As an editor, the skill I look for first in journalists is critical thinking. While you’re writing, do you ask yourself “How do we know that?” or “Does this make sense, really?” Alongside basic honesty and curiosity, that’s a fundamental, baseline requirement for producing value-added journalism.

I’m usually reluctant to wander out into the blogoswamp like this because it’s so easy to get bogged down in what Jarvis characterizes as a “snarkoff.” That’s certainly not my intention. I don’t know Seth Godin but I respect his expertise and, generally, his point of view. I’m not being reflexively defensive (am I?) and certainly none of this is personal. I’m not saying he’s dumb or careless – just that I found this piece poorly constructed.

5 comments:

Anonymous said...

Bravo

Anonymous said...

Yes you are being reflexively defensive.

While I didn't read the original piece (yes, I know, shame on me) I take issue with your issue taking ;).
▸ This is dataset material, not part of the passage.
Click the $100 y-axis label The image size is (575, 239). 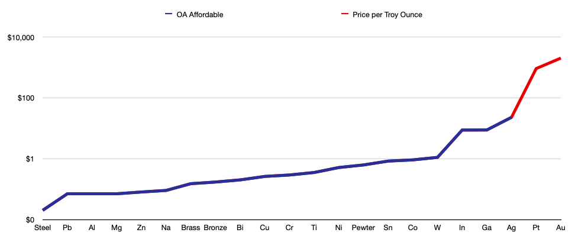click(x=26, y=98)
First, how do you get that "half of all the adults in the country use a newspaper every day"? Newspaper circulation reaches closer to 18% of adults in the country (http://newsosaur.blogspot.com/2008/10/circulation-worse-than-you-think.html), not 50% or are you counting that whole "hand off" thing where the guy that buys the papers leaves it on the table and someone else reads it BS. Ok, that's marketing crap and you know it. Furthermore that probably doesn't take into account the precipitous drop in circulation in the 35 and under market.

Further more it is very possible, and plausible, for a single individual to challenge a newspaper in a given market. There are numerous markets where the local paper hasn't yet risen to the challenge online and other markets where its rising slowly. Just because it hasn't happened on a national scale challenging the Grandaddy of American papers doesn't mean it isn't happening. Did you learn nothing from Craigslist?

Even if an individual can't challenge the local paper, we're still talking about an individual. That an individual blogger (or a small team of bloggers) could even appear on the radar of the local rag should frighten the hell out of you because how will you compete with that? Most metro daily paper employ how many people?!?

Many, many otherwise brilliant print journos I know, snap to a panicked defensiveness whenever anyone dares utter the truth that deep down we all know to be true: newspapers are dying. They will go the way of buggy whips, film and ice harvesting (http://blog-o-blog.com/22/11/2008/treading-water/) sooner than later.

But this doesn't mean that journalism is dying... unless you spend so much time fighting it that you miss the revolution entirely (see Craigslist).

John Robinson said...

My thoughts were similar, though not as well articulated. Thank you.

Richard Pachter said...

Organizations like the Times filter and verify and authenticate.

Well, mostly. In the context you're describing (columnists) they're not quite so rigorous, as evidenced by William Kristol's serial dissembling, for example.

Anonymous said...

Journalists earned this sort of shallow criticism by subjecting other industries (the Big 3 automakers being the latest case in point) to the very same sort of off-the-cuff analysis.